NOT EXERCISABLE PRIOR TO _____________________________________, 1997, VOID AFTER
5:00 P.M., _____________________________________, 1999.
FORM OF SELECTED BROKER-DEALER'S UNIT PURCHASE WARRANT
For the Purchase of _______________Units, each Unit consisting of two
shares of Common Stock, and one Class F Warrant,
of
GLOBAL OUTDOORS, INC.
(An Alaska corporation)
THIS CERTIFIES THAT, for value received, _______________________ (the
"Holder"), as registered owner of this Warrant, is entitled to at any time or
from time to time at or after _____________________________________, 1997, and
at or before 5:00 P.M., Mountain Time, ____________________________________,
1999, but not thereafter, to subscribe for, purchase and receive ______________
fully paid and nonassessable Units, each Unit consisting of one share of Common
Stock, $0.02 par value, one Class F Warrant of Global Outdoors, Inc., an Alaska
corporation (the "Company"), upon presentation and surrender of this Warrant and
upon payment of the Exercise Price for such of the Units to be purchased to the
Company at the principal office of the Company; provided, however, that upon the
occurrence of any of the events specified in the Statement of Rights of Warrant
Holders, a copy of which is attached as Annex I hereto and by this reference
made a part hereof, the rights granted by this Warrant shall be adjusted as
therein specified.
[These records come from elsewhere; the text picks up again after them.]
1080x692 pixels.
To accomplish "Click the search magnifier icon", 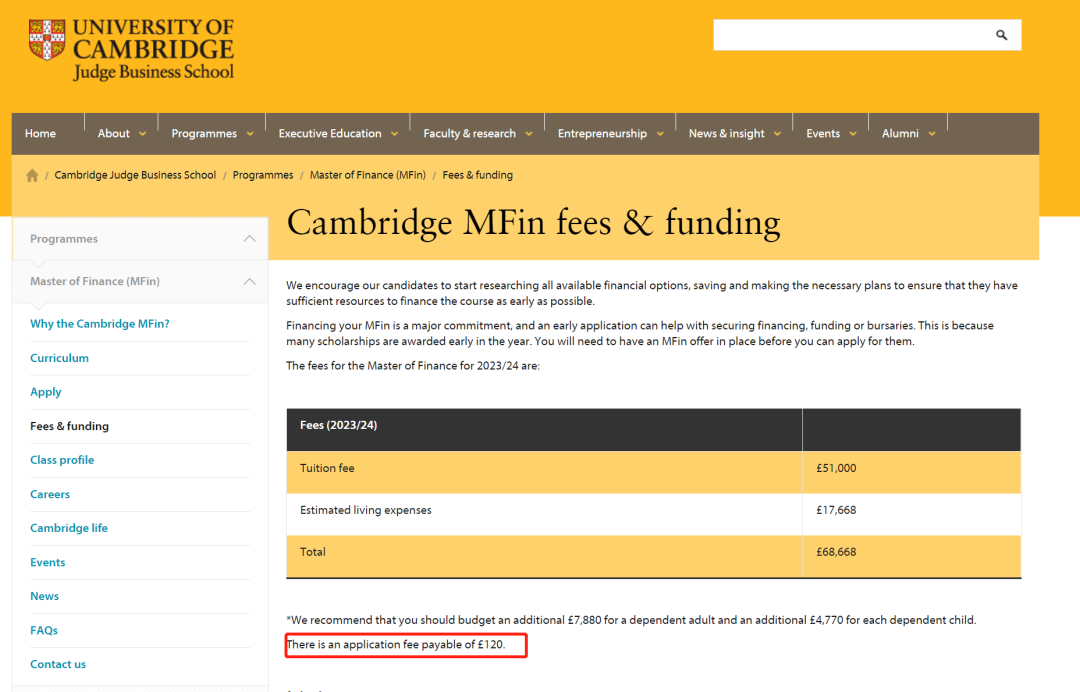I will tap(1001, 35).
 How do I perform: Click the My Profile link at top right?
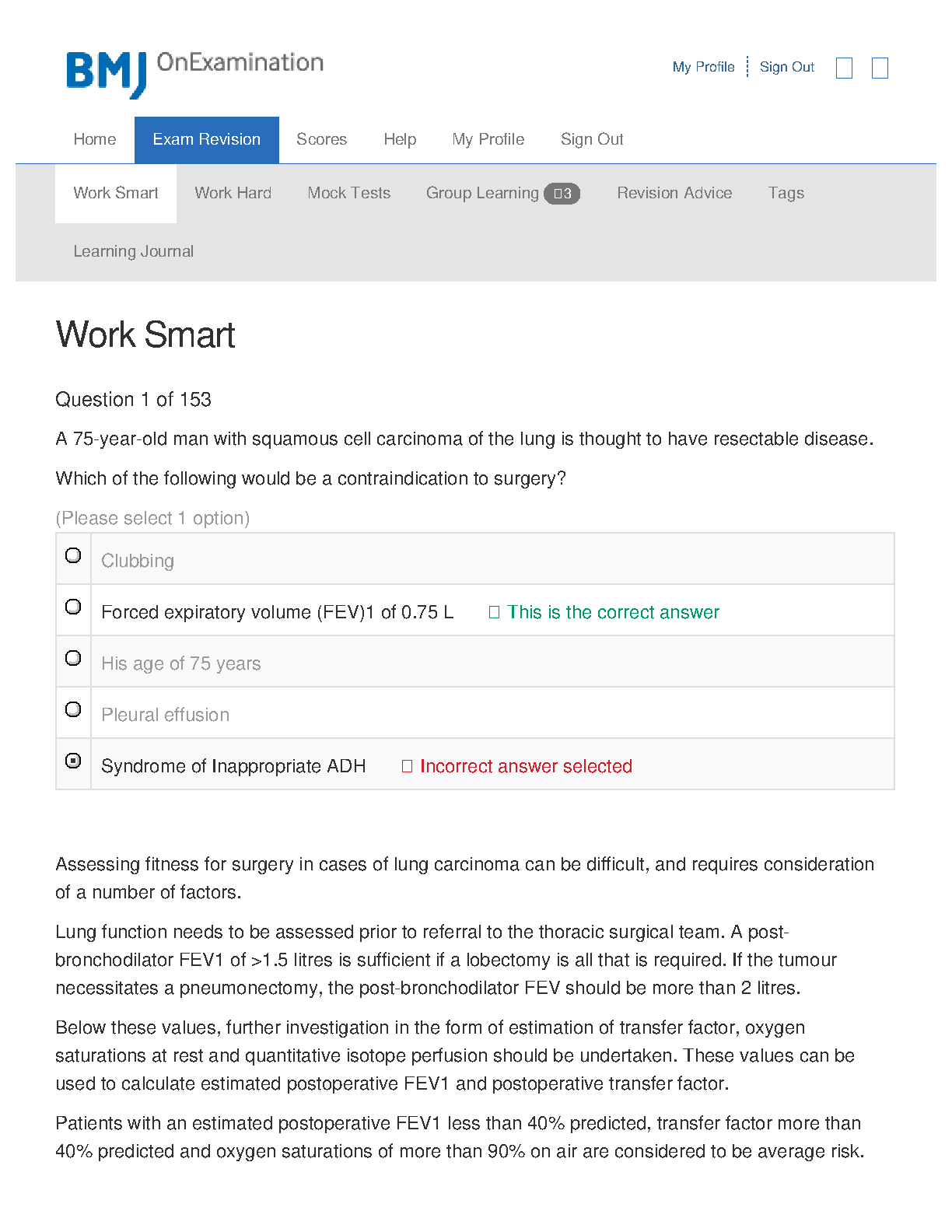coord(703,68)
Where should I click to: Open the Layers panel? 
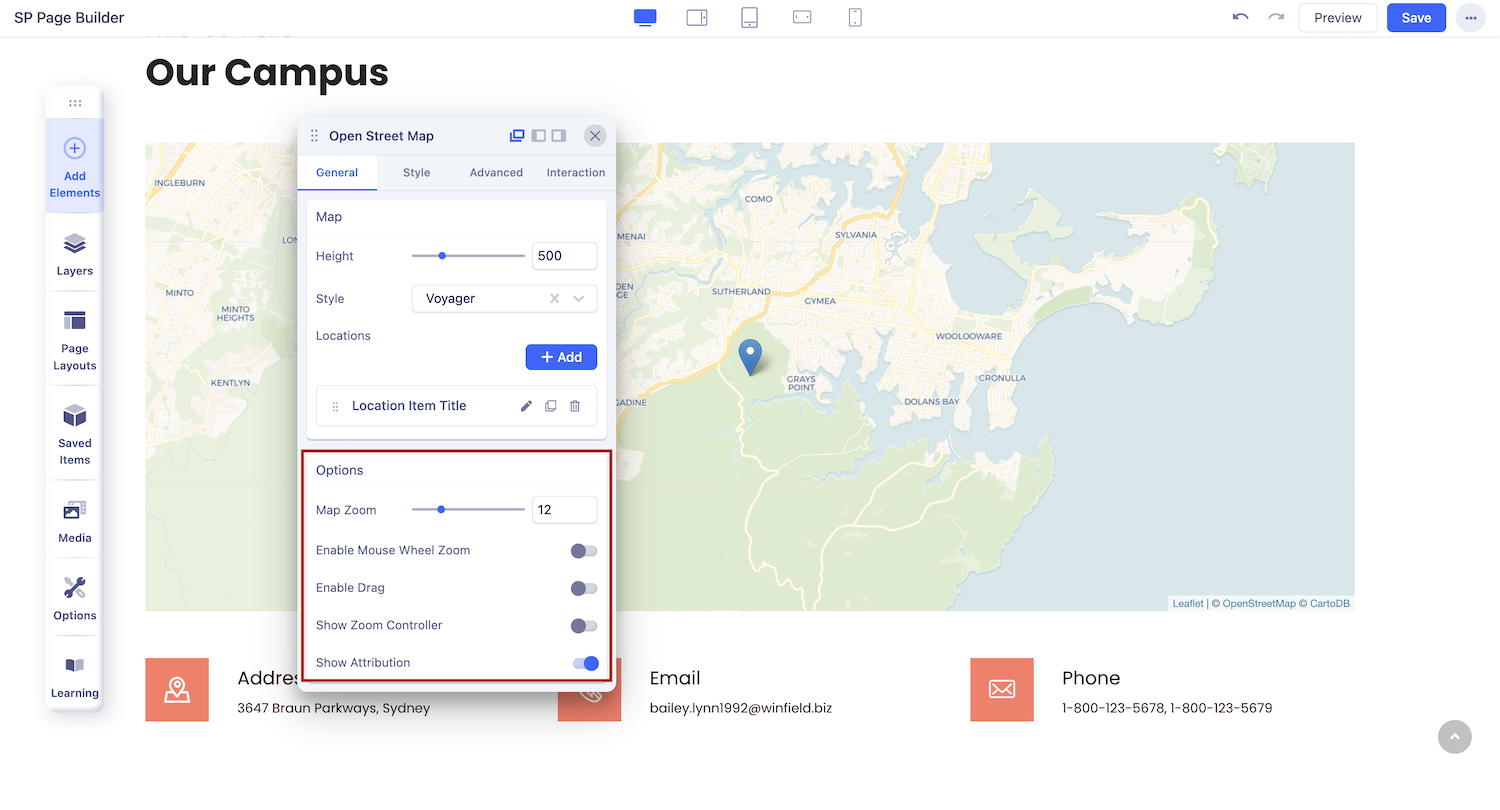coord(75,254)
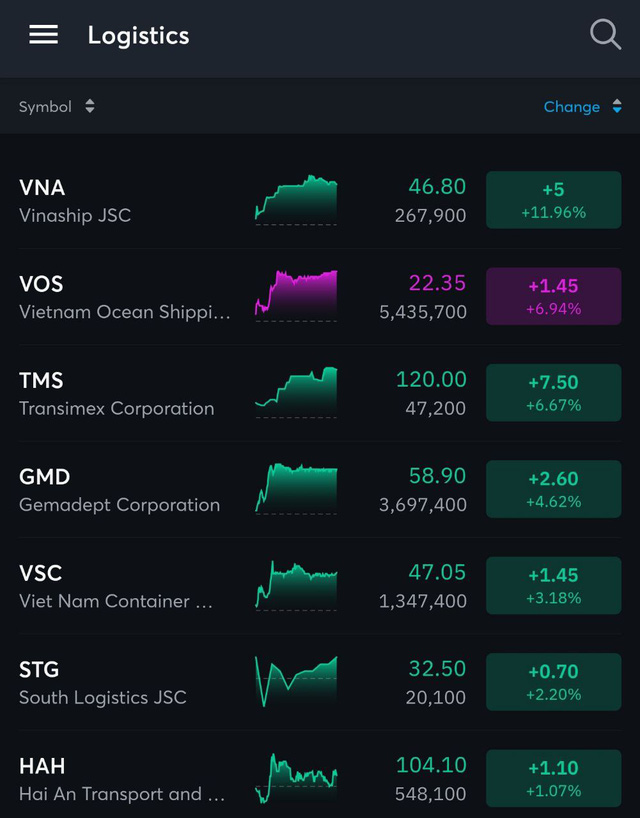This screenshot has width=640, height=818.
Task: Toggle TMS +7.50 change badge
Action: 553,393
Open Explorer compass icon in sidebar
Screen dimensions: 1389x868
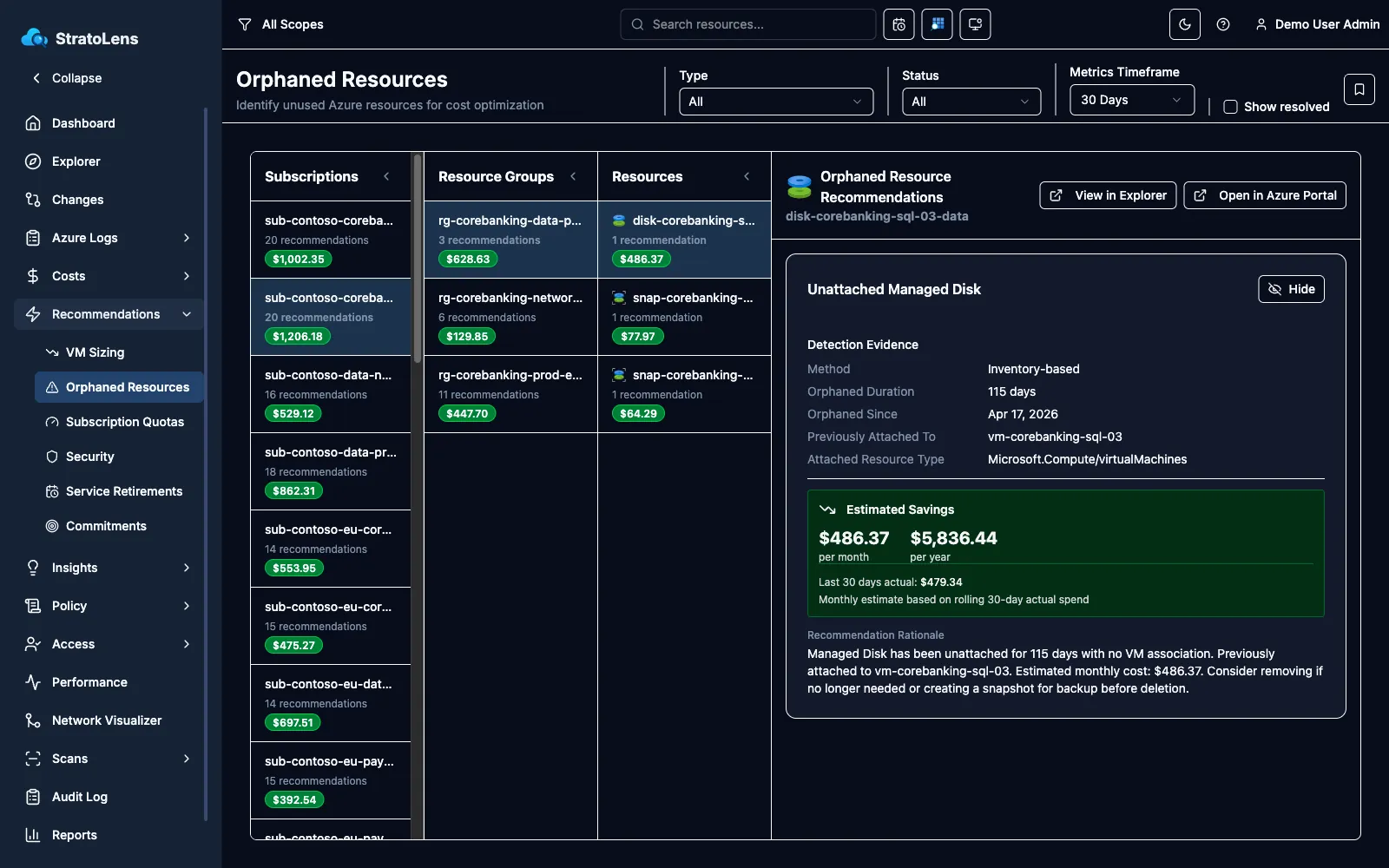pyautogui.click(x=33, y=161)
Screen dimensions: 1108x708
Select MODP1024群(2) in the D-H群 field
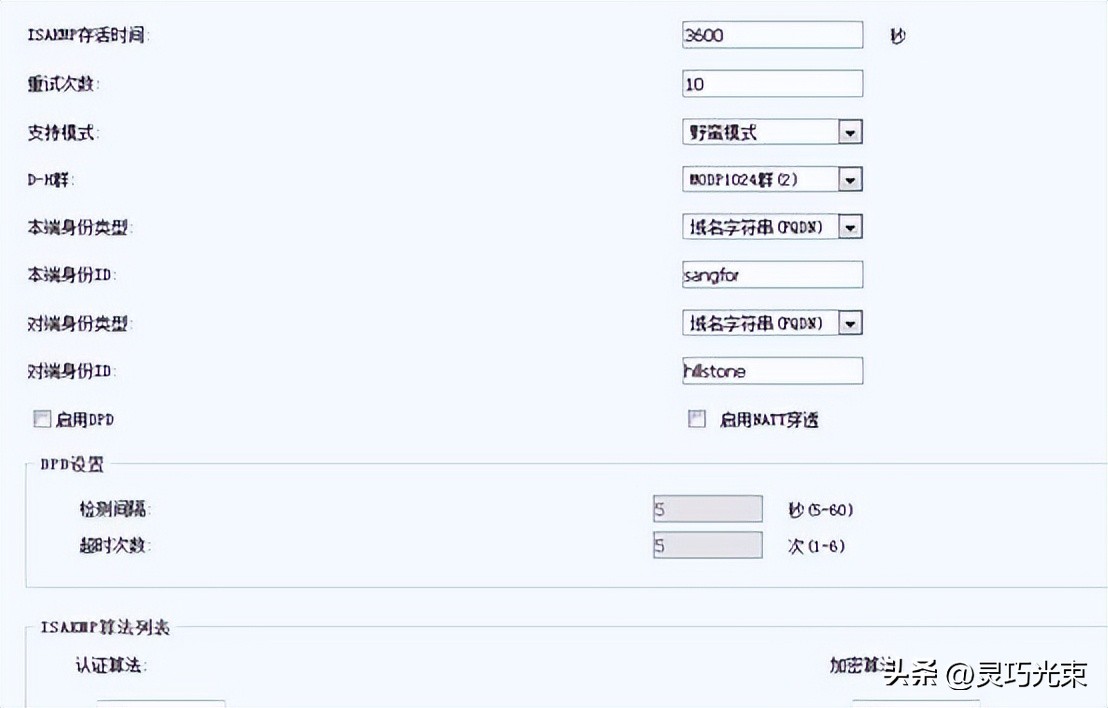(770, 178)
Upon exercise of this Warrant, the form of election
hereinafter provided must be duly executed and the instructions for registration
of the Units acquired by such exercise must be completed. If the subscription
rights represented hereby shall not be exercised at or before 5:00 P.M.,
Mountain Time, on _________________________, 1999, this Warrant shall become and
be void without further force of effect, and all rights represented hereby shall
cease and expire.
Subject to the terms contained herein, this Warrant may be assigned by
the Holder in whole or in part, by execution by the Holder of the form of
assignment attached hereto, or may be exercised by the Holder in whole or in
part by execution by the Holder of the form of exercise attached hereto.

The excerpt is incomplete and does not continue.